Task:
Could you reproduce, unchanged, the stretch of entries from the line containing "has width=1029, height=534." through the line containing "pos(428,215)", including both of those lines?
####################
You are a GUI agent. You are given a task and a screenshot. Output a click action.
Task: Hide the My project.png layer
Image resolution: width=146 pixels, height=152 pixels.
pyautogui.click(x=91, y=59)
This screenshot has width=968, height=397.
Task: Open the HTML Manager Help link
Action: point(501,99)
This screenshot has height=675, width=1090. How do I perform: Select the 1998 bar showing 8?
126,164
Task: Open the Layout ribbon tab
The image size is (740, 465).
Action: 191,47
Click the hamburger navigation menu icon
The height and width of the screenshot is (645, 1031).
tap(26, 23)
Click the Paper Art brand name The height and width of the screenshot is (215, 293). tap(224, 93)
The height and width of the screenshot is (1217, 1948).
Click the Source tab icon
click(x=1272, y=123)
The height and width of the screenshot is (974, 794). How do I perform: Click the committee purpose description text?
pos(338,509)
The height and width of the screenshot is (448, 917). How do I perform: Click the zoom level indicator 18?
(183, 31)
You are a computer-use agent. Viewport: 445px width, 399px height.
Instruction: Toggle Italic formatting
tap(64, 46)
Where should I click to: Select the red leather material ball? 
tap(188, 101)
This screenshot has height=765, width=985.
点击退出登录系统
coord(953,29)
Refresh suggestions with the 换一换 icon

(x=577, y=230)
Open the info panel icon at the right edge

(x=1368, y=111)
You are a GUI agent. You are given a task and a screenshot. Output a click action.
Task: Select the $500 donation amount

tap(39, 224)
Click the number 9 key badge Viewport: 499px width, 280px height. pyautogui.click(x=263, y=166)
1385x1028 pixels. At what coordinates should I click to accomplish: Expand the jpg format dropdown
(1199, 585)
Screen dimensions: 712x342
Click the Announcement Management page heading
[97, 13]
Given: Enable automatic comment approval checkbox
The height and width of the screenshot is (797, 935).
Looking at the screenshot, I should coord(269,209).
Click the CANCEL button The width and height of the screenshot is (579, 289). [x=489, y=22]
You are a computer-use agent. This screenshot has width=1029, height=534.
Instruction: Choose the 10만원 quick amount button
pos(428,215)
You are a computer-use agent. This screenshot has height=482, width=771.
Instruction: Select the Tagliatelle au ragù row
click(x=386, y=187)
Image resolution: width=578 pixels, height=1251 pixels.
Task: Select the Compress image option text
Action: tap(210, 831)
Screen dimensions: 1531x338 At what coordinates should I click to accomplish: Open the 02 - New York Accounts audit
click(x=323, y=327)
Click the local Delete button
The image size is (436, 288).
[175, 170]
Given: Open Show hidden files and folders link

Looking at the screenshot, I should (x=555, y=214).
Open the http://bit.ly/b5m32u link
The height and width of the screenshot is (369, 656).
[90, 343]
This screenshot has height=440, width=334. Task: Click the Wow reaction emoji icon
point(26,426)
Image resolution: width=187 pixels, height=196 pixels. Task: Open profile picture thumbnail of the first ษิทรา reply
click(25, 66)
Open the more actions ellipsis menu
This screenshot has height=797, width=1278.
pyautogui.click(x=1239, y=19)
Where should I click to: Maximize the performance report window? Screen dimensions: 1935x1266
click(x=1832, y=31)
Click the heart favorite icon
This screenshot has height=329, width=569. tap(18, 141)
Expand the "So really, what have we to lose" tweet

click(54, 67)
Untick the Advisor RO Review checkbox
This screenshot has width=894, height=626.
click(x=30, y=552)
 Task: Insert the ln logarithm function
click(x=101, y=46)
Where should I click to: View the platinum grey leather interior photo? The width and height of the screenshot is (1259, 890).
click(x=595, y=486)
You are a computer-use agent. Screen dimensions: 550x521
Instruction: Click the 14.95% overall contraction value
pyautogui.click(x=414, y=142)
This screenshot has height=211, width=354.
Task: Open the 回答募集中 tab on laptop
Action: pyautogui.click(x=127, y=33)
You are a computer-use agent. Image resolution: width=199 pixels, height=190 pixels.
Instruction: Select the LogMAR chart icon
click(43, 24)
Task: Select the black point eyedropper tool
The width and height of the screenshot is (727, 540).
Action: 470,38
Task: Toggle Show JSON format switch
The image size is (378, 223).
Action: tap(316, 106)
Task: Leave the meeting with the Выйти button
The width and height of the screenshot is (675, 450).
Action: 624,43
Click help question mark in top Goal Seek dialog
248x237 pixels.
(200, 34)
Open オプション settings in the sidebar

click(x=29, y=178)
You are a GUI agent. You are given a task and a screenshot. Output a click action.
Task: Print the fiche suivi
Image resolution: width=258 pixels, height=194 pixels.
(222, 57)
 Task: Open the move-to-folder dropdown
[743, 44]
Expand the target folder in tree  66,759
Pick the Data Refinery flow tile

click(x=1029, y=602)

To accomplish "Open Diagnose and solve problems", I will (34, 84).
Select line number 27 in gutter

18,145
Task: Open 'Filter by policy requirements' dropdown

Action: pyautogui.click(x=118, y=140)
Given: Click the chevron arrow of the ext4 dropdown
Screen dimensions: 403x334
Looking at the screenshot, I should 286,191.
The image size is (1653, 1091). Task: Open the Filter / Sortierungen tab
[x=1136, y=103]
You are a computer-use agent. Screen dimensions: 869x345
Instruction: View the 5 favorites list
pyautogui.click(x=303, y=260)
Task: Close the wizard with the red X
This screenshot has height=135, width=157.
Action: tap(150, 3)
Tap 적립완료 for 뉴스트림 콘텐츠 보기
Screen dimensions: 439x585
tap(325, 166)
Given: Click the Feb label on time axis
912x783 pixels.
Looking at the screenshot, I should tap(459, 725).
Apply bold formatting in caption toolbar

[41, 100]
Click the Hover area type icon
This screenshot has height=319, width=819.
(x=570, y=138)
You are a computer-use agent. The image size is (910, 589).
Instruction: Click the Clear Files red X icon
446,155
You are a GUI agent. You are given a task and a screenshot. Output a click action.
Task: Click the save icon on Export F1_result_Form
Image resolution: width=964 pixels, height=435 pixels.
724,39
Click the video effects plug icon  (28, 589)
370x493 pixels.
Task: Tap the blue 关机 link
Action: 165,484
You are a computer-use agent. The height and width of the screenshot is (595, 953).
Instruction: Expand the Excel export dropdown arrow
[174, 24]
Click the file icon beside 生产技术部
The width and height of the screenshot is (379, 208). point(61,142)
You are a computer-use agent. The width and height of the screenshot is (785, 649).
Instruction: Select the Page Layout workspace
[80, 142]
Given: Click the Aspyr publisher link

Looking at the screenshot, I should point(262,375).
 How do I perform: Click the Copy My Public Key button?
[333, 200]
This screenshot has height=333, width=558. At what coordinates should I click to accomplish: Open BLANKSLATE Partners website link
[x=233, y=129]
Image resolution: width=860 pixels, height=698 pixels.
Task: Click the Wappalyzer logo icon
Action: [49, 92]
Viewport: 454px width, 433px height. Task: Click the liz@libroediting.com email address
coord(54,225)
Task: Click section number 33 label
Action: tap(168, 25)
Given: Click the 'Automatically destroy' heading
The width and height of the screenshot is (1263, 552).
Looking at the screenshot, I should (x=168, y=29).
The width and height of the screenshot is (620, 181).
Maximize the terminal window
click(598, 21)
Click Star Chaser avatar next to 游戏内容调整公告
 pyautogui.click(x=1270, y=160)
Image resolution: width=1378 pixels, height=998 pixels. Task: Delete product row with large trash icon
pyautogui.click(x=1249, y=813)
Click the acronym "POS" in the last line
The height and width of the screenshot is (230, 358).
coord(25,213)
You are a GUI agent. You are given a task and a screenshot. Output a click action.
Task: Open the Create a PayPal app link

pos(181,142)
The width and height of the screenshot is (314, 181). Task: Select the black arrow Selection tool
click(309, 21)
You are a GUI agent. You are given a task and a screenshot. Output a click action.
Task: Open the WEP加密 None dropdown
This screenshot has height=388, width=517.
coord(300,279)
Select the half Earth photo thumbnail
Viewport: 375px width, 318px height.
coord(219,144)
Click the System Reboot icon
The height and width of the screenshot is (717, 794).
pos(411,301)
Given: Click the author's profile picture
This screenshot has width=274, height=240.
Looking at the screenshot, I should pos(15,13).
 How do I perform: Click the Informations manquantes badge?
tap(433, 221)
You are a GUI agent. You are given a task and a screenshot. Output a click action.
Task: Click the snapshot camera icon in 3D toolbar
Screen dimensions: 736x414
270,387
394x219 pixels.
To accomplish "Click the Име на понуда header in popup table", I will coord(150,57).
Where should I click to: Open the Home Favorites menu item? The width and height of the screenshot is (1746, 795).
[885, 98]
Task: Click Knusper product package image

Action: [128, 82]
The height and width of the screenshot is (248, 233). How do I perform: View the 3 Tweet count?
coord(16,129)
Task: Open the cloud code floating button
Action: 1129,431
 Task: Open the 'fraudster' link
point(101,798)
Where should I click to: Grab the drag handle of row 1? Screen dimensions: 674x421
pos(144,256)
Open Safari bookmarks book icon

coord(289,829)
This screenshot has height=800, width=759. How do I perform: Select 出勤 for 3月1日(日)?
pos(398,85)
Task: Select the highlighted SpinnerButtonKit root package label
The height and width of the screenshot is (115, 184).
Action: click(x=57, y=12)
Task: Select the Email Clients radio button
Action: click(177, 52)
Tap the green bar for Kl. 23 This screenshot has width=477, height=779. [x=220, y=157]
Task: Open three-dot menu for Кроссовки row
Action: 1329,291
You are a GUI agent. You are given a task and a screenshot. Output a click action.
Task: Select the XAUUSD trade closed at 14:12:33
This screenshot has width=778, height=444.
####################
Worked solution:
You are a computer-use agent. This screenshot has width=1029, height=534.
Instruction: Choose the 10만원 quick amount button
pos(428,215)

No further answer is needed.